**** Records ****

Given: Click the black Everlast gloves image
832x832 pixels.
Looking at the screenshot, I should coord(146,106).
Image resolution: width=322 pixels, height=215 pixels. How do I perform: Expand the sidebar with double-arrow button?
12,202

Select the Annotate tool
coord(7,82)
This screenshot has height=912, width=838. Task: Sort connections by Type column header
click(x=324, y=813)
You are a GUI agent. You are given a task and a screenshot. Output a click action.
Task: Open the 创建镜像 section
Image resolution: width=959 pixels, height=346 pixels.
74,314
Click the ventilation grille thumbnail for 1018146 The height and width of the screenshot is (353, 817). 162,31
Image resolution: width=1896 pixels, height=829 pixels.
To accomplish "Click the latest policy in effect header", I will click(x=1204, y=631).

****
**** Records ****

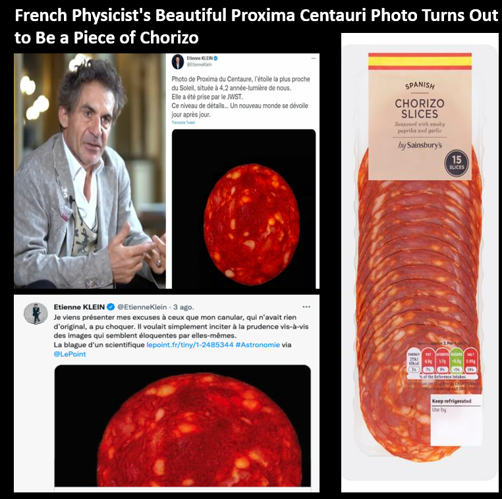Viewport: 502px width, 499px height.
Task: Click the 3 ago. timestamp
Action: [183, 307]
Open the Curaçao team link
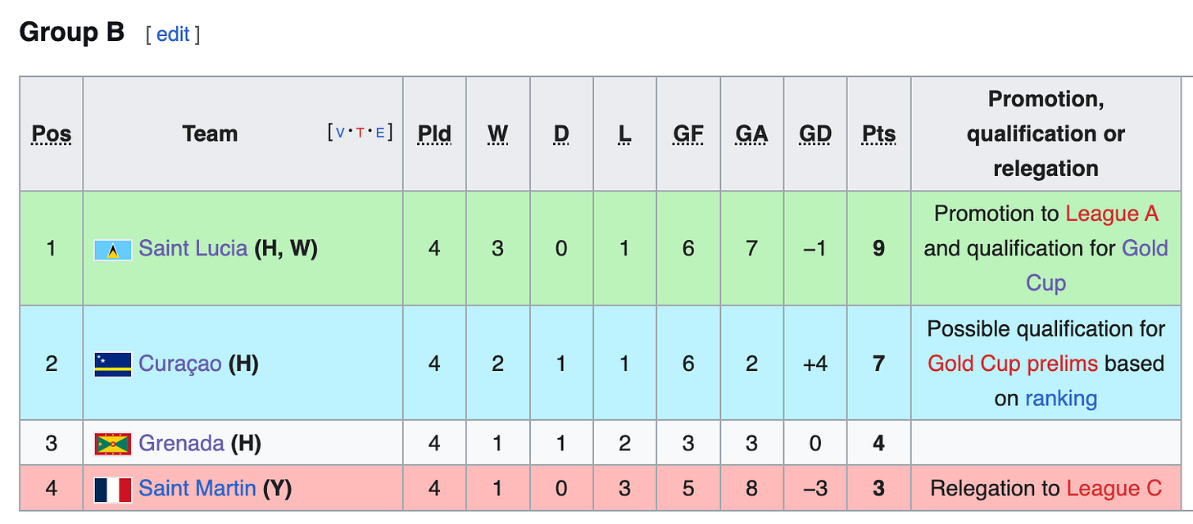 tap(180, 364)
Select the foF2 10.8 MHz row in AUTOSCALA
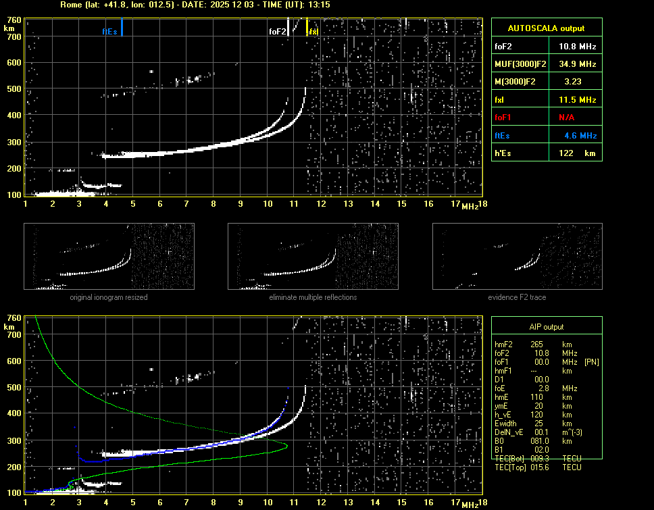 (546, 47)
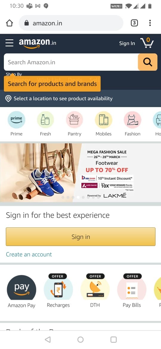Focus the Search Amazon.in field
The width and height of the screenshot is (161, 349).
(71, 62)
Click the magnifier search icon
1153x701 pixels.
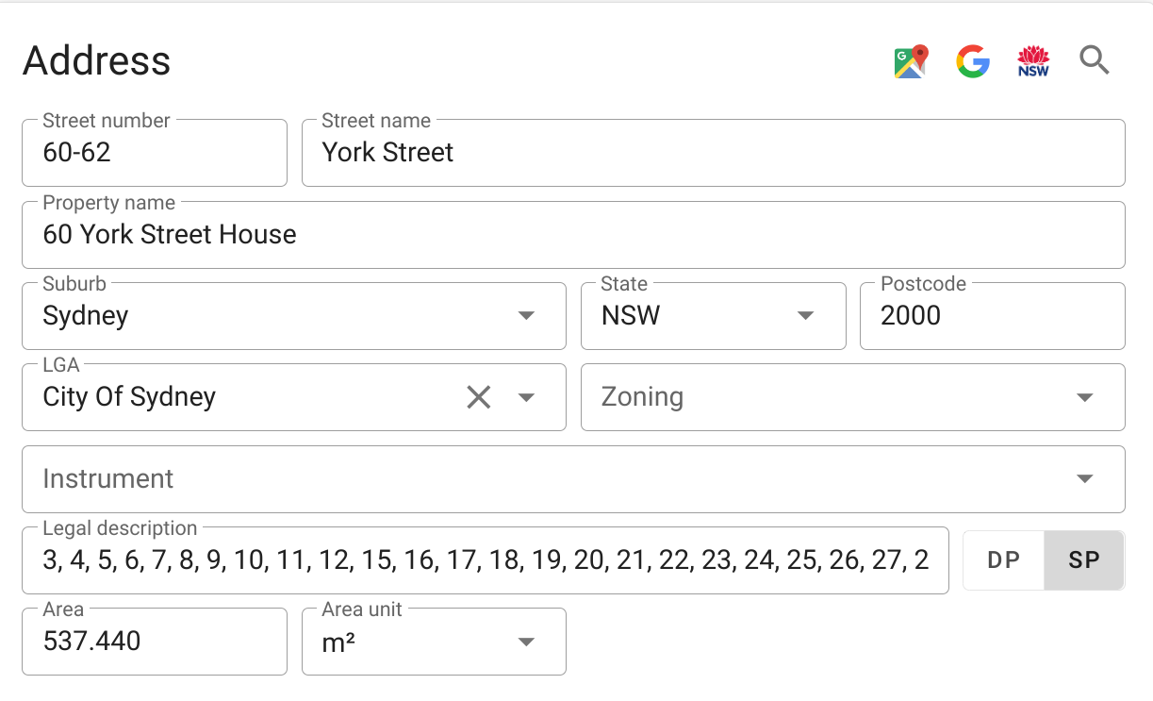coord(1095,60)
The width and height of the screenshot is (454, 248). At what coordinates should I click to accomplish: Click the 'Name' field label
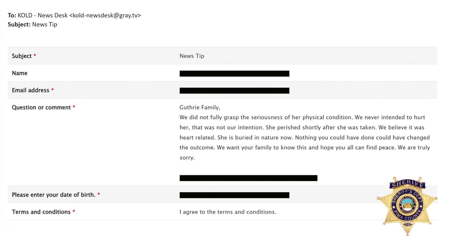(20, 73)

****
**** Records ****

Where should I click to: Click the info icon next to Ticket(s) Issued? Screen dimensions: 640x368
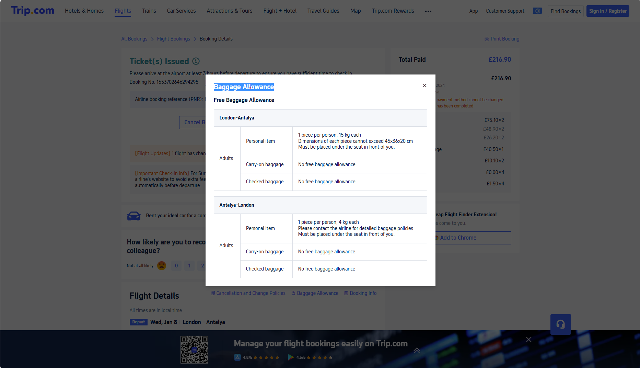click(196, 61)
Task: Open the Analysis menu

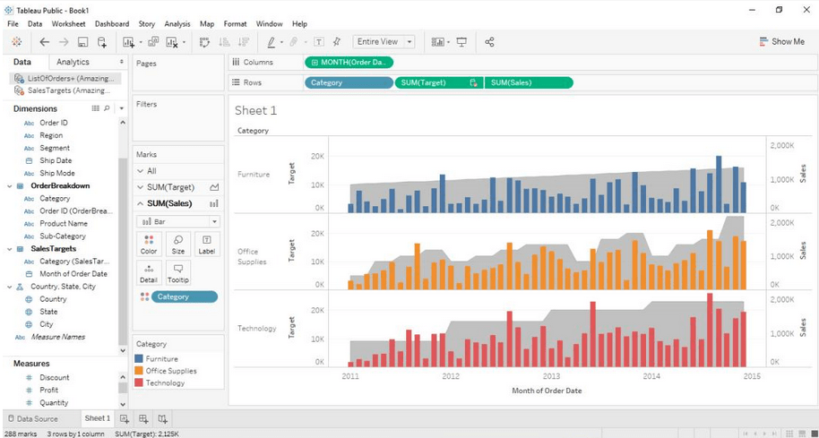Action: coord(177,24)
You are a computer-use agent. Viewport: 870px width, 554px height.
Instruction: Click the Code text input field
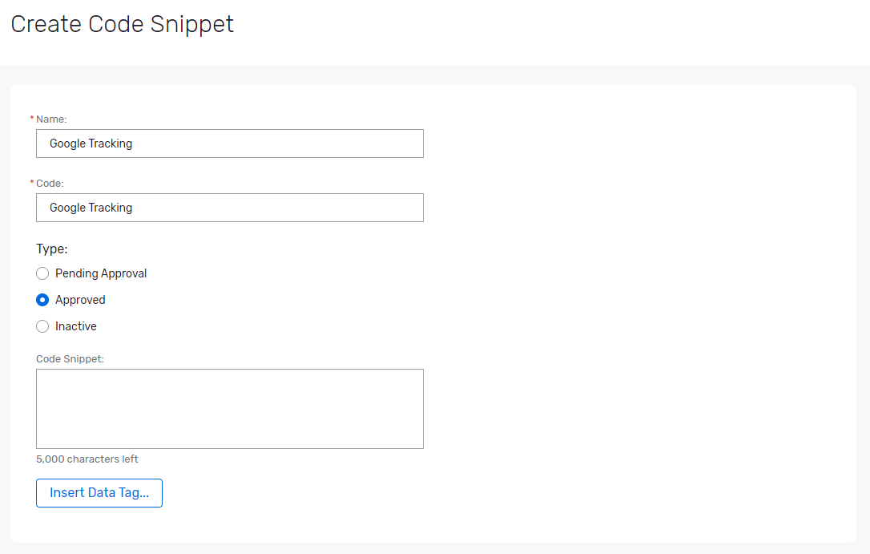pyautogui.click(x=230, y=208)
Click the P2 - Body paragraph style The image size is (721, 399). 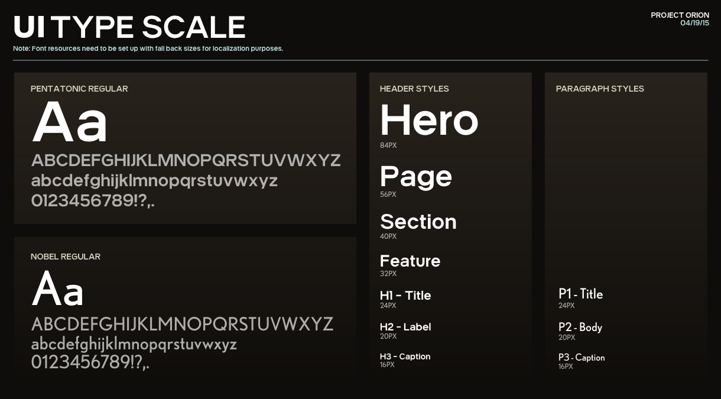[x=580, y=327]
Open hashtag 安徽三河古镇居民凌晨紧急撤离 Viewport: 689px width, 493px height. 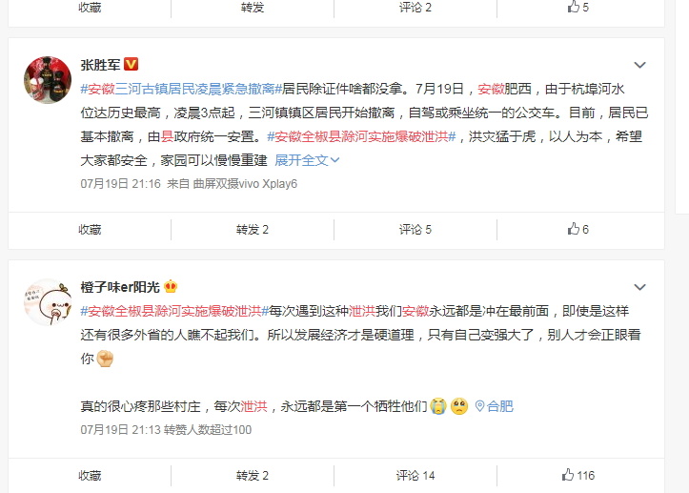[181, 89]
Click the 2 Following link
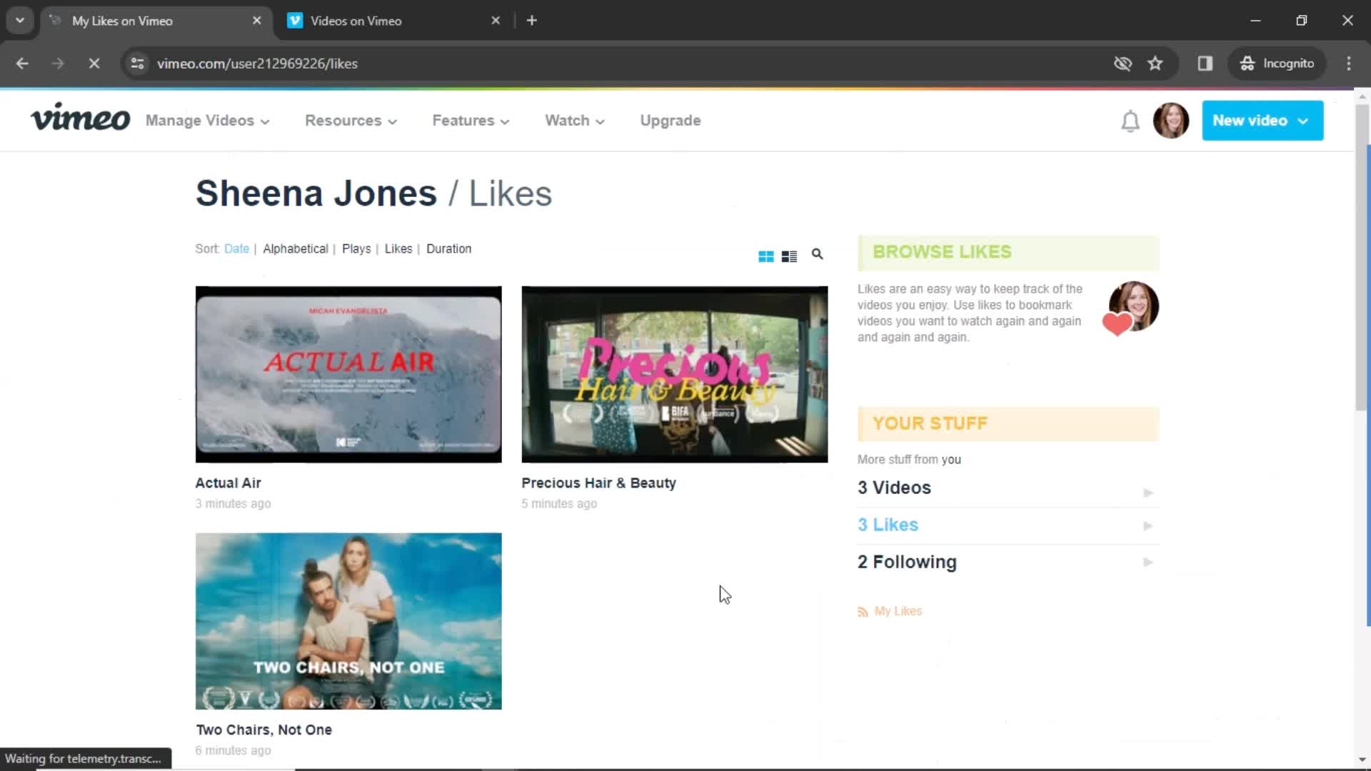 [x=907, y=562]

****

**Required work:** Take every line above that includes "agent" and list it.

**Task response:**
You are a GUI agent. You are given a task and a screenshot. Output a click action.
You are a computer-use agent. Viewport: 870px width, 554px height.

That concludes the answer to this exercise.